Request 1: From the article on Russia's hybrid warfare and Taiwan, extract everything from "What Russia’s Hybrid" down to "of the conflict.", word for word.
Request 2: In the article on Russia's hybrid warfare and Taiwan, what kind of aircraft approached Taiwan's ADIZ near Dongyin Island on February 5, 2022?

What Russia’s Hybrid Warfare in Ukraine Reveals for Taiwan
1. News Highlights
On February 21, 2022, Russian President Vladimir Putin declared Ukraine an inseparable part of Russia and signed an order recognizing the Donetsk People’s Republic and the Luhansk People’s Republic. Putin also called on the Ukraine authorities to cease hostile acts against the two “countries”, or else they would have to assume all responsibility for any subsequent bloody conflict. The Russian army then moved into the eastern region of Ukraine under the guise of “peacekeeping,” which the US deemed to be equivalent of an invasion. Russia then announced the establishment of diplomatic relations with the Donetsk People’s Republic and the Luhansk People’s Republic. For now, there is still no light at the end of the tunnel regarding the escalation of the conflict.
The crisis in Ukraine, which has been heating up again since October 2021, can be traced back to the Russo-Ukrainian War in 2014. The Russian Federation annexed Crimea without a fight and caused the declaration of independence of the Donetsk People’s Republic and the Lugansk People’s Republic in the eastern region of Ukraine, resulting in the division of the country. However, the war did not end there as Russia still continued to wage hybrid warfare against Ukraine. Since the Chinese PLA is deeply influenced by Russian military thought, and there is a possible chain effect to China-Taiwan relations in the similarities from the Russia-Ukraine situation, it is necessary to look into Russia’s hybrid warfare in Ukraine in preparation of a similar situation in cross-Strait relations.
2. Security Implications
Russia’s hybrid warfare against Ukraine has been a long-running operation. It was in the making long before the 2014 Crimean Crisis and the Donbas War, and it has continued to wage hybrid warfare since then. The following is a list of important points that can be compared to the situation of cross-Strait relations.
2-1. Grey zone tactics
Russia’s hybrid warfare against Ukraine is most widely known for its operation of unidentified covert armed personnel in green uniforms, dubbed “little green men”, to carry out “strategic deception” to annex Crimea through deceptive drills, delivery of “humanitarian supplies”, and other cover-up operations. Russia has also used this grey zone tactic in eastern Ukraine while consistently denying outside accusations; Russia even used civilian security companies to cover up its military intervention. On February 21, 2022, Russia sent troops into the pro-Russian region of eastern Ukraine under the guise of “peace-keeping” to camouflage its military operations.
At this stage, China’s military aircraft incursions into Taiwan airspace are most similar to such actions by Russia. The moves not only can exert pressure on Taiwan but also spy on Taiwan’s air defense capability; these make up China’s “battlefield management” in that while conducting “strategic deception” it can, if required, be immediately transformed into a military invasion. On February 5, 2022, there was another incident in which a Y-12 civilian transport plane approached Taiwan’s ADIZ in Dongyin Island, indicating that China’s means of grey zone tactics are not limited to military aircraft.

Dataset excerpt:

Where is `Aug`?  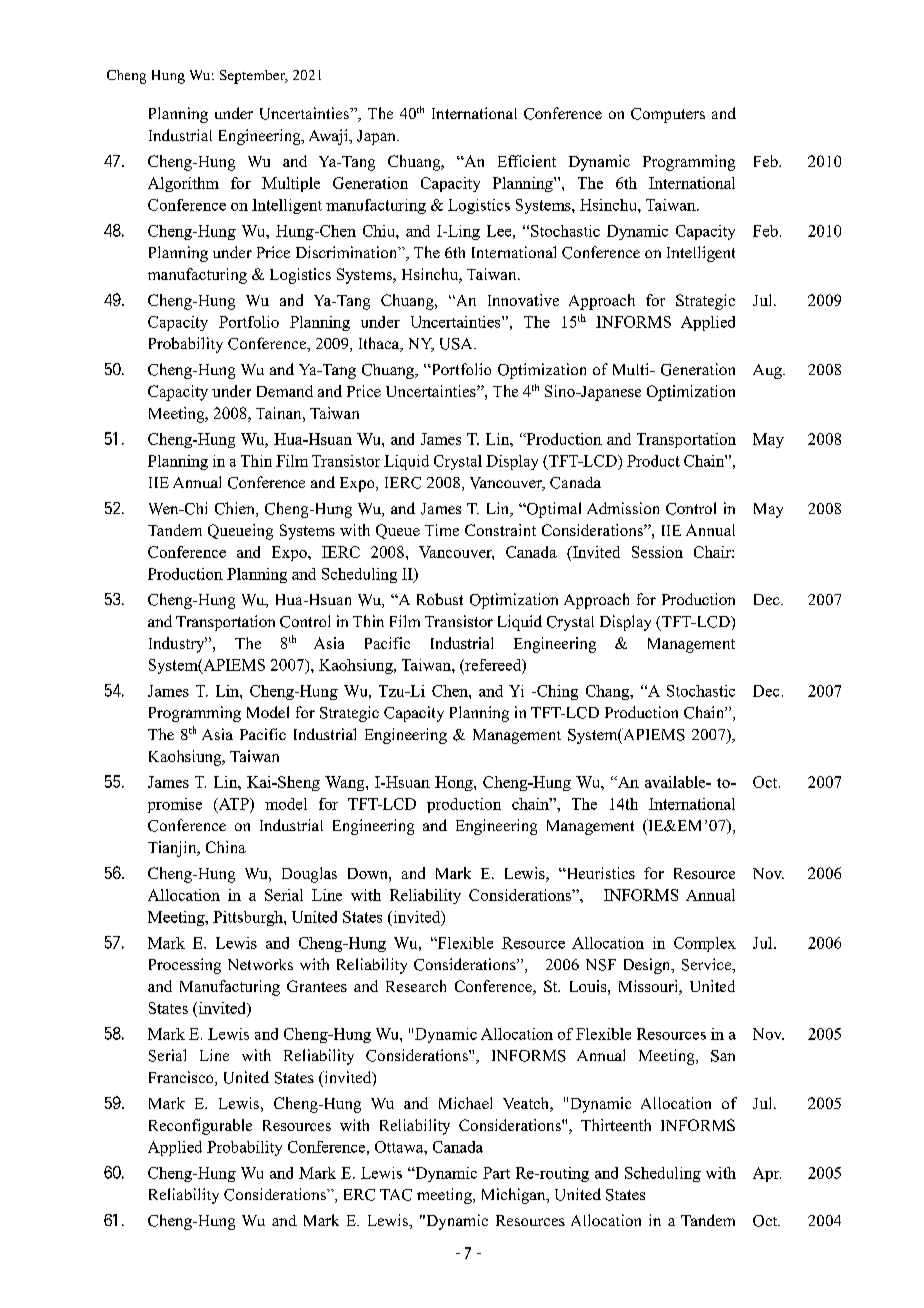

Complete answer 1:
What Russia’s Hybrid Warfare in Ukraine Reveals for Taiwan
1. News Highlights
On February 21, 2022, Russian President Vladimir Putin declared Ukraine an inseparable part of Russia and signed an order recognizing the Donetsk People’s Republic and the Luhansk People’s Republic. Putin also called on the Ukraine authorities to cease hostile acts against the two “countries”, or else they would have to assume all responsibility for any subsequent bloody conflict. The Russian army then moved into the eastern region of Ukraine under the guise of “peacekeeping,” which the US deemed to be equivalent of an invasion. Russia then announced the establishment of diplomatic relations with the Donetsk People’s Republic and the Luhansk People’s Republic. For now, there is still no light at the end of the tunnel regarding the escalation of the conflict.

Complete answer 2: A Y-12 civilian transport plane.